▸ Pixel coordinate grounding data
● ● ● ● ● ● ●

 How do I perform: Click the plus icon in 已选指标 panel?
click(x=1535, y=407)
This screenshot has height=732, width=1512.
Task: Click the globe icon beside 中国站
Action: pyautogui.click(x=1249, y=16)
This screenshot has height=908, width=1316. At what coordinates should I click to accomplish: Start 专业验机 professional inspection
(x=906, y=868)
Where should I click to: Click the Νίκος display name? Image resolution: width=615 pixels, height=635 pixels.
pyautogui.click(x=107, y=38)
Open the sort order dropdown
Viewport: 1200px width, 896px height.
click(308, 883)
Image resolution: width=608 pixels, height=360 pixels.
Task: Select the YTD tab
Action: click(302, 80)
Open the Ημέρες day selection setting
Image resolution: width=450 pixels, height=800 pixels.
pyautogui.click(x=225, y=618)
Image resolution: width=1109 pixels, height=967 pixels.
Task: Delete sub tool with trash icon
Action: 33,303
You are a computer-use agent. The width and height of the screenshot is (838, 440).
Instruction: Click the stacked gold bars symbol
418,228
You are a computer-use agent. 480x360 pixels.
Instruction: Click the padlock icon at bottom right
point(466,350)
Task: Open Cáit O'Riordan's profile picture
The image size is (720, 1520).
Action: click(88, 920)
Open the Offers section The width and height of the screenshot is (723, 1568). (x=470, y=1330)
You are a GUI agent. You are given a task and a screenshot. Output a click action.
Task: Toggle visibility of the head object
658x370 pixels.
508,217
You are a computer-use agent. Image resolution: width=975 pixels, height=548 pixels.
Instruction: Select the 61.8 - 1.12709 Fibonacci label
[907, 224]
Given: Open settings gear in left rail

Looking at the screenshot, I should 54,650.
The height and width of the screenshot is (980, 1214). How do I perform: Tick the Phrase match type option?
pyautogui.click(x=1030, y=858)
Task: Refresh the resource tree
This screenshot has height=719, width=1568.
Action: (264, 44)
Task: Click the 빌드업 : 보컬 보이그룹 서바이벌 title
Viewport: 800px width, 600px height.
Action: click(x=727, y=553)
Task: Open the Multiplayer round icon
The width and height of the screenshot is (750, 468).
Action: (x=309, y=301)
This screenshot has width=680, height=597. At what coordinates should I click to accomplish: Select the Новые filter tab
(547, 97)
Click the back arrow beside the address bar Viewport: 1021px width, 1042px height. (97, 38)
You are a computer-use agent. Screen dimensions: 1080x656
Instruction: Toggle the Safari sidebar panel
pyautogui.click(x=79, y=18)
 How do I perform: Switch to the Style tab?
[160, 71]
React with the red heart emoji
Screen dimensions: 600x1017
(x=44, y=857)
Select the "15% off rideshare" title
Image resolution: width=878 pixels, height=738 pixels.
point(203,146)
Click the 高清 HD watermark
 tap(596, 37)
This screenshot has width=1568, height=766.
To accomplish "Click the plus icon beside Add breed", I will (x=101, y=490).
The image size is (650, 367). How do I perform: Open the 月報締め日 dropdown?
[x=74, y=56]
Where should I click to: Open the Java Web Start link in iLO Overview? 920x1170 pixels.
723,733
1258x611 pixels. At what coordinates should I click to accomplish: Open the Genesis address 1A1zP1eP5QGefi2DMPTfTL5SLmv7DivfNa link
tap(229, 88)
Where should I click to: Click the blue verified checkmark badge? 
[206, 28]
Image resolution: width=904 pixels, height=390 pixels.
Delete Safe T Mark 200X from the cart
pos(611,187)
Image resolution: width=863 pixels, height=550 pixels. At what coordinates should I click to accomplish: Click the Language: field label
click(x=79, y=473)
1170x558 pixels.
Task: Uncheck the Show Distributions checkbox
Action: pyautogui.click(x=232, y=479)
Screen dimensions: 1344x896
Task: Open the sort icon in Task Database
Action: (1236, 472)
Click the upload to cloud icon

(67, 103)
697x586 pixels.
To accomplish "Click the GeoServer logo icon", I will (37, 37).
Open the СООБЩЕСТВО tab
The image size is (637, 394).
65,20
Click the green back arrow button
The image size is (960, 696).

● ● ● ● ● ● ●

▸ PROBLEM TO SOLVE
Copy out the entries above exactly as given, starting at the top and ending with the line containing "Open the Ημέρες day selection setting"; include both and nothing more.

▸ ANSWER
 How do I perform: Click the plus icon in 已选指标 panel?
click(x=1535, y=407)
This screenshot has height=732, width=1512.
Task: Click the globe icon beside 中国站
Action: pyautogui.click(x=1249, y=16)
This screenshot has height=908, width=1316. At what coordinates should I click to accomplish: Start 专业验机 professional inspection
(x=906, y=868)
Where should I click to: Click the Νίκος display name? Image resolution: width=615 pixels, height=635 pixels.
pyautogui.click(x=107, y=38)
Open the sort order dropdown
Viewport: 1200px width, 896px height.
click(308, 883)
Image resolution: width=608 pixels, height=360 pixels.
Task: Select the YTD tab
Action: click(302, 80)
Open the Ημέρες day selection setting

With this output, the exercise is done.